BEWARE OF MR. BAKER

BEWARE OF MR. BAKER

(director/writer: Jay Bulger; inematographer: Eric Robbins; editor: Abhay Sofsky; music: Bill Laswell; cast: Ginger Baker, Eric Clapton, Jack Bruce, Steve Winwood, Carlos Santana, Johnny Rotten, Charlie Watts; Runtime: 92; MPAA Rating: NR; producers: Jay Bulger/Andrew Karsch/Fisher Stevens/Eric H. Gordon; Insurgent Media; 2012)

“An entertaining doc on the volatile but great jazz and rock drummer, the controversial London born Ginger Baker.”

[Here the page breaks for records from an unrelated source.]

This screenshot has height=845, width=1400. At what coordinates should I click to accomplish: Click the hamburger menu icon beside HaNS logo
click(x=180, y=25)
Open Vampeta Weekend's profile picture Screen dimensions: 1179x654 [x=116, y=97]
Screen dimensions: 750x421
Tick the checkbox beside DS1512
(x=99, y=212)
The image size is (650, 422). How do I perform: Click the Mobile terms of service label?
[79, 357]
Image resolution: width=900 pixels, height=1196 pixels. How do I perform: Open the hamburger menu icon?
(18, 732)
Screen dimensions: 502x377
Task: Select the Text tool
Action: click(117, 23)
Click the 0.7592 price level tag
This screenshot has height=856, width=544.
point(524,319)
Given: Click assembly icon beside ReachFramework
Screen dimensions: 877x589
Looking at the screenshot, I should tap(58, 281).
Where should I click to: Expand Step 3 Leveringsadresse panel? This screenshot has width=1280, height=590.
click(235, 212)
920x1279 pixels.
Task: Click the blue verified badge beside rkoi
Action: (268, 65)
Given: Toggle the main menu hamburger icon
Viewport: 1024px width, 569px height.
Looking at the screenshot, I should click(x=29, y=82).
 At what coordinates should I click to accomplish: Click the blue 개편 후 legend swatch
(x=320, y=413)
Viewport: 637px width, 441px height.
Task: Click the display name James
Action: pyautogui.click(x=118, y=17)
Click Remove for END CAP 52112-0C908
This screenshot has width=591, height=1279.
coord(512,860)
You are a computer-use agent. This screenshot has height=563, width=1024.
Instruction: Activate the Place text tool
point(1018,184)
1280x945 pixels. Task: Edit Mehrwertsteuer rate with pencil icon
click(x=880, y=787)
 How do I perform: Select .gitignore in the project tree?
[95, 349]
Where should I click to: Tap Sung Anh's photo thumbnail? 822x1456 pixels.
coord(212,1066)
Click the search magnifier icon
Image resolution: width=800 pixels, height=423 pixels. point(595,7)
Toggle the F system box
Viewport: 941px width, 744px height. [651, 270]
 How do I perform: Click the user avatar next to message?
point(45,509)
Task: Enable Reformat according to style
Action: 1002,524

Reviewed by Dennis Schwartz

Jay Bulgerdirects an entertaining doc on the volatile but great jazz and rock drummer, the controversial London born Ginger Baker. The pic’s opening shot has the cranky 73-year-old drummer, on the last day of filming, delivering a blow with his crutch to the fanboy director’s nose and chasing him away with a bunch of expletives from his gated home in South Africa (that posts on the gate a sign that says Beware of Mr. Baker). We will later learn Ginger’s tirade is because he felt Bulger was betraying him by going behind his back to get interviews from his family, his friends, ex-band members (multi-instrumentalist Steve Winwood, guitarist Eric Clacton & bassist Jack Bruce) and other musicians (like Charlie Watts, Rolling Stones drummer) after he told the kid his personal story.

The pic was made after the unrecognized writer/filmmaker Bulger bluffed his way into getting a candid interview with the bawdy Ginger by pretending to be a reporter for Rolling Stone and then ironically selling the story to the magazine.

Musician and filmmaker hustler formed an uneasy film partnership, with a testy Ginger freely running through his raucous bio and how he fell in love with drums at an early age while nicking records and by listening to a great jazz drummer like Phil Seamen knew he had the timing to make the drum special. His brilliance on drums would for the first-time in rock music allow for solo drum riffs and raise the drum to new heights in the evolution of rock.

Ginger candidly talks about his heroin addiction and its role in his music, of being a pioneer in bringing a new way to play the drum, of being a terrible family man who abandoned his English wife and three kids, his electrifying two years with rock’s elite group Cream (1966-68) and then a following year with the super rock group Blind Faith. The loveable rogue, with the wild red hair, a madman and not an easy person to get along with, spent time in LA, Hawaii and Jamaica, and left England in the 1970s to live and work in Lagos, Nigeria. There Ginger built a studio and hung out with the politically aspiring popular revolutionary Afrobeat musical artist Fela Kuti. After his fall-out with Kuti over his interest in polo, the pic follows Ginger’s downward spiral as he returns broke to London in the late 1970s and does not again play with a super band. In conclusion, we see perhaps the world’s greatest drummer at some sort of peace in his South African enclave, where he lives with his much younger African wife, his fourth wife, her many kids and his many polo horses, and survives some serious health concerns.

The pic nicely gets by with its juicy interview of Ginger and those who knew him don’t mince words on what they think of him, plus there are still photos and archival footage and, best of all, sequences of an animated Ginger doing his thing on drums.